# [Input for this task]
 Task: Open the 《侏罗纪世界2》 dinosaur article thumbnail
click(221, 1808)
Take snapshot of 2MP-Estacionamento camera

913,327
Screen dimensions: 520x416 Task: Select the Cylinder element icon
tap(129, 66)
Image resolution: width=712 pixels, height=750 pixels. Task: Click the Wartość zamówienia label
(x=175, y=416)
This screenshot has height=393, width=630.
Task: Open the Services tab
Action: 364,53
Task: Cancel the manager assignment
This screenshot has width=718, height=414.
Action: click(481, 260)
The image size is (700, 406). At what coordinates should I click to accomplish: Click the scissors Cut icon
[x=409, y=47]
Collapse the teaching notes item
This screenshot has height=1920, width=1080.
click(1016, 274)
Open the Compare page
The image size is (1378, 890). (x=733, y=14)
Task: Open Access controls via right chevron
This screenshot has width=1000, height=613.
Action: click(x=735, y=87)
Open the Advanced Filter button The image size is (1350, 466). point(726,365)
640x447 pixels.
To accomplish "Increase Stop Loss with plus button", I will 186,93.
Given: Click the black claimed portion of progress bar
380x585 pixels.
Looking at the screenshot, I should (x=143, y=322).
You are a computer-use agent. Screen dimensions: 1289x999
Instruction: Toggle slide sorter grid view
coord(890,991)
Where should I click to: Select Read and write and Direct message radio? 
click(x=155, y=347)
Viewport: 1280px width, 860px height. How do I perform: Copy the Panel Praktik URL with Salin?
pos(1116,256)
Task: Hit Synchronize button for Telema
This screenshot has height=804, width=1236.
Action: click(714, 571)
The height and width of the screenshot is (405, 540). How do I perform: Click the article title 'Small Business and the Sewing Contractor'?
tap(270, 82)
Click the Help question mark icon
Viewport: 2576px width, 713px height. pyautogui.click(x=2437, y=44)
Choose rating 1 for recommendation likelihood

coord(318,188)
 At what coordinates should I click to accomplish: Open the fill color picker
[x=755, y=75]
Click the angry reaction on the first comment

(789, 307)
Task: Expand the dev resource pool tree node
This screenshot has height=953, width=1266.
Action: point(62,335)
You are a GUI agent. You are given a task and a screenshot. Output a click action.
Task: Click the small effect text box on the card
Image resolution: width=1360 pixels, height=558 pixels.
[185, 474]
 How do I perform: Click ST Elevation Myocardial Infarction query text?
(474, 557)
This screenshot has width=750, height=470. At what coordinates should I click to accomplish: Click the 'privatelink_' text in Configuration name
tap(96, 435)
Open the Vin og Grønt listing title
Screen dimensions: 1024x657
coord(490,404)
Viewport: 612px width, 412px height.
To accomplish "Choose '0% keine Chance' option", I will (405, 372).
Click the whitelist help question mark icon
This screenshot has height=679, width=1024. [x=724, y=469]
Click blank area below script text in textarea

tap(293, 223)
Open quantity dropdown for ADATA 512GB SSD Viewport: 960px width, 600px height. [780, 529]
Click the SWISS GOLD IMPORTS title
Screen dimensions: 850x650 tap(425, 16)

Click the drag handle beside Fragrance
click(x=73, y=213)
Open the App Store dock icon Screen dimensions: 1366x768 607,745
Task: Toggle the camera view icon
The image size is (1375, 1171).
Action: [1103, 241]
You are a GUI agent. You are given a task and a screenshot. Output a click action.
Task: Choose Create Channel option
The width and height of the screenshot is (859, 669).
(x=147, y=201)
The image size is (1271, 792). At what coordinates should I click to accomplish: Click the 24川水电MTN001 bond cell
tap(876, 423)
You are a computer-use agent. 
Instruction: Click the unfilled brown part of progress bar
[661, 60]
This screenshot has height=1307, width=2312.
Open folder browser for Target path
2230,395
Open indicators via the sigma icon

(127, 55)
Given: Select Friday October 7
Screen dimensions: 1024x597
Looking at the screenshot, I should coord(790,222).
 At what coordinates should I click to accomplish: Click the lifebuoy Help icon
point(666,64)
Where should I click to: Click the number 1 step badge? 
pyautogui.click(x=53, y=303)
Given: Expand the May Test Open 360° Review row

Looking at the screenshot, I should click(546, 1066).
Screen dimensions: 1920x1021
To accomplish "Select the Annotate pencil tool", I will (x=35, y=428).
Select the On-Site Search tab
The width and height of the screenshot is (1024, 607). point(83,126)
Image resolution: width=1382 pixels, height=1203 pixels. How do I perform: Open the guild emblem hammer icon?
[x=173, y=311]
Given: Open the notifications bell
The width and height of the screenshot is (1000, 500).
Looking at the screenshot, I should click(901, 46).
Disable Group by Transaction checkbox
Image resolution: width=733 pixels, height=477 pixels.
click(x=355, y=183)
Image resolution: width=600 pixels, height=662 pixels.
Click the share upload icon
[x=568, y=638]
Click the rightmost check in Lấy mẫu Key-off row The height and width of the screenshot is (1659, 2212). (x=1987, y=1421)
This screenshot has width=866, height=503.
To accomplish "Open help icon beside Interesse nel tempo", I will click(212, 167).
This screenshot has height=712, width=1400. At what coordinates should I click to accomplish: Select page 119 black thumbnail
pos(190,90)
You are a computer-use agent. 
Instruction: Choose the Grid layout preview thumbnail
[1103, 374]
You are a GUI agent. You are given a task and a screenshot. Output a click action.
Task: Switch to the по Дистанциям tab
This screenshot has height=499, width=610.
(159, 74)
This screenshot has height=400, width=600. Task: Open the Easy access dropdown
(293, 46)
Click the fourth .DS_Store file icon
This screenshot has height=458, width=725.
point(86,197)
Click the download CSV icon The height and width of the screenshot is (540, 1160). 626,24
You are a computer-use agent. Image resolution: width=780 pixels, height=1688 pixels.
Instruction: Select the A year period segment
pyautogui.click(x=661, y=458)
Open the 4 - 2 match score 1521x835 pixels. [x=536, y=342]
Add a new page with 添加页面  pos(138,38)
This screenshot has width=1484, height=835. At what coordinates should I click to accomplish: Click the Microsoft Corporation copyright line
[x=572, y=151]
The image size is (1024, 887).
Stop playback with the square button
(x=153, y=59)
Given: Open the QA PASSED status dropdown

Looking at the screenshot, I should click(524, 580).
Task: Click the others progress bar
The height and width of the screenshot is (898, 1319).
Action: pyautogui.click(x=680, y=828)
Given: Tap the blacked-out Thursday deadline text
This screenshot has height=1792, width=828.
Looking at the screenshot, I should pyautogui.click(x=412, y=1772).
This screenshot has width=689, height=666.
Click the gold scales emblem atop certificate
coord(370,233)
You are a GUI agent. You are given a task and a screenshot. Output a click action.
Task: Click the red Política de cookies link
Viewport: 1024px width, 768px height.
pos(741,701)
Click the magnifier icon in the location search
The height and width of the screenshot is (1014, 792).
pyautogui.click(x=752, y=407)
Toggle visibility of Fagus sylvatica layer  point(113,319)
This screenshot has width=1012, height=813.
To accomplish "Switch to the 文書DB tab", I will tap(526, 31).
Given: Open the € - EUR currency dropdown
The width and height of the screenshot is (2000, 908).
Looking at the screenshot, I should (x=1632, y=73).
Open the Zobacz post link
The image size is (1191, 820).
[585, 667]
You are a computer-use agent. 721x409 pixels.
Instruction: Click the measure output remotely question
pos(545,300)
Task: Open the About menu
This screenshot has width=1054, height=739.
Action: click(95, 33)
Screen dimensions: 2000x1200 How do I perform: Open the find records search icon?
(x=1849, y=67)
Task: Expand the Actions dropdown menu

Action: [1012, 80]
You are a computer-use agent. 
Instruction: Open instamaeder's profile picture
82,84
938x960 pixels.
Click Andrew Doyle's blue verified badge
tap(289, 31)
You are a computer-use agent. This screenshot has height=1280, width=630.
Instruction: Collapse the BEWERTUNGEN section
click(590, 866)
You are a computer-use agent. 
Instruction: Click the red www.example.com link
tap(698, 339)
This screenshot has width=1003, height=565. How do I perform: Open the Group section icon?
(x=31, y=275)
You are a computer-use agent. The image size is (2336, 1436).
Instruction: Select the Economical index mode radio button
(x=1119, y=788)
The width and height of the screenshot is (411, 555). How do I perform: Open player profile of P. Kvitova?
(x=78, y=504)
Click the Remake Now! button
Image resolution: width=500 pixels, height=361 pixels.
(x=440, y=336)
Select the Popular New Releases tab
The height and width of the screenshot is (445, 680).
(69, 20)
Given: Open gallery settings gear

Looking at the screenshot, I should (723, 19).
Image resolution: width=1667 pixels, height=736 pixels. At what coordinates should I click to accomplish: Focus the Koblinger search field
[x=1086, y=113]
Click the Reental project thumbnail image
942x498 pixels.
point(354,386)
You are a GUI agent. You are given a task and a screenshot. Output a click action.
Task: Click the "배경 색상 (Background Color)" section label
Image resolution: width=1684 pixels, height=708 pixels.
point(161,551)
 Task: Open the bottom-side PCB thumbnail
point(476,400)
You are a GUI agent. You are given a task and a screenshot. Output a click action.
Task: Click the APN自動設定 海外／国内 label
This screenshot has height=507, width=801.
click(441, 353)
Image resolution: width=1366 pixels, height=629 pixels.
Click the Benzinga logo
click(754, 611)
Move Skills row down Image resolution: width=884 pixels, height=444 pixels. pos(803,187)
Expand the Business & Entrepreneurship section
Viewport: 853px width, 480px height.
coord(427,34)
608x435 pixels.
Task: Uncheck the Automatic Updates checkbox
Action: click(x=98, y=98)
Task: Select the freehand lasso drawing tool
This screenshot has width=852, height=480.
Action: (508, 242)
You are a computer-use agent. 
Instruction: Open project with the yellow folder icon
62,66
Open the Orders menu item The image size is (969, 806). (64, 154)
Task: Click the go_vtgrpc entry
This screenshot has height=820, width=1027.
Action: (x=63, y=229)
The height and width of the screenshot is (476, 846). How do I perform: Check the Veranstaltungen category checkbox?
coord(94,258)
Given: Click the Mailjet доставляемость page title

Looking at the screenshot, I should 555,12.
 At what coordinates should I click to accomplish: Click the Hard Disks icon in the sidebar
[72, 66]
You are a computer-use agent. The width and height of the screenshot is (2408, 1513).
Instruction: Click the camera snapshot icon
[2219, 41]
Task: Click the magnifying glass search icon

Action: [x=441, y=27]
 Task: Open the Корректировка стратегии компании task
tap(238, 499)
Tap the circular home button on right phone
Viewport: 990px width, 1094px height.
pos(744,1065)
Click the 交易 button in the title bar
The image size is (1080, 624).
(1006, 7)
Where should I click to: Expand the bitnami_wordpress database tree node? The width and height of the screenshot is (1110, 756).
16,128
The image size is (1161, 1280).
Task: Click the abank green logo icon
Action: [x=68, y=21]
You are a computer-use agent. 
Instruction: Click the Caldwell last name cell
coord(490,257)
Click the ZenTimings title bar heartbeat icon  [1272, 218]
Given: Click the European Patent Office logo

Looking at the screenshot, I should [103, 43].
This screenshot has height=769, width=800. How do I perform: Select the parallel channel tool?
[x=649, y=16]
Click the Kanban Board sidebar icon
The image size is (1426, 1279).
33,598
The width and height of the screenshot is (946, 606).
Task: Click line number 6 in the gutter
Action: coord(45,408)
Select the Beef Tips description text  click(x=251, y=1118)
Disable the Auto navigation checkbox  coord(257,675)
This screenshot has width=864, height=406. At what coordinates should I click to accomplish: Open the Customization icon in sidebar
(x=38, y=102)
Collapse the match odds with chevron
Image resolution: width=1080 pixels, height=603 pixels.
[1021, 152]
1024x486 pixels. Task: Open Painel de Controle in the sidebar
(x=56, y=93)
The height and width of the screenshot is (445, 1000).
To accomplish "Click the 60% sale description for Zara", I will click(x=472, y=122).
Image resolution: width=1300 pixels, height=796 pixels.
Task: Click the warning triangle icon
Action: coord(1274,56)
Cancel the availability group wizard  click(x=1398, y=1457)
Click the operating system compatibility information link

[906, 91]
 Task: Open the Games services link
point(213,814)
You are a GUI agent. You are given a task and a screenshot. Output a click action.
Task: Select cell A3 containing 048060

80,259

# [Your assignment]
Copy verbatim, from the listing above, each line from the one containing "Where should I click to: Expand" down to the one containing "Disable the Auto", inclusive.

# [Task answer]
Where should I click to: Expand the bitnami_wordpress database tree node? The width and height of the screenshot is (1110, 756).
16,128
The image size is (1161, 1280).
Task: Click the abank green logo icon
Action: [x=68, y=21]
You are a computer-use agent. 
Instruction: Click the Caldwell last name cell
coord(490,257)
Click the ZenTimings title bar heartbeat icon  [1272, 218]
Given: Click the European Patent Office logo

Looking at the screenshot, I should [103, 43].
This screenshot has height=769, width=800. How do I perform: Select the parallel channel tool?
[x=649, y=16]
Click the Kanban Board sidebar icon
The image size is (1426, 1279).
33,598
The width and height of the screenshot is (946, 606).
Task: Click line number 6 in the gutter
Action: coord(45,408)
Select the Beef Tips description text  click(x=251, y=1118)
Disable the Auto navigation checkbox  coord(257,675)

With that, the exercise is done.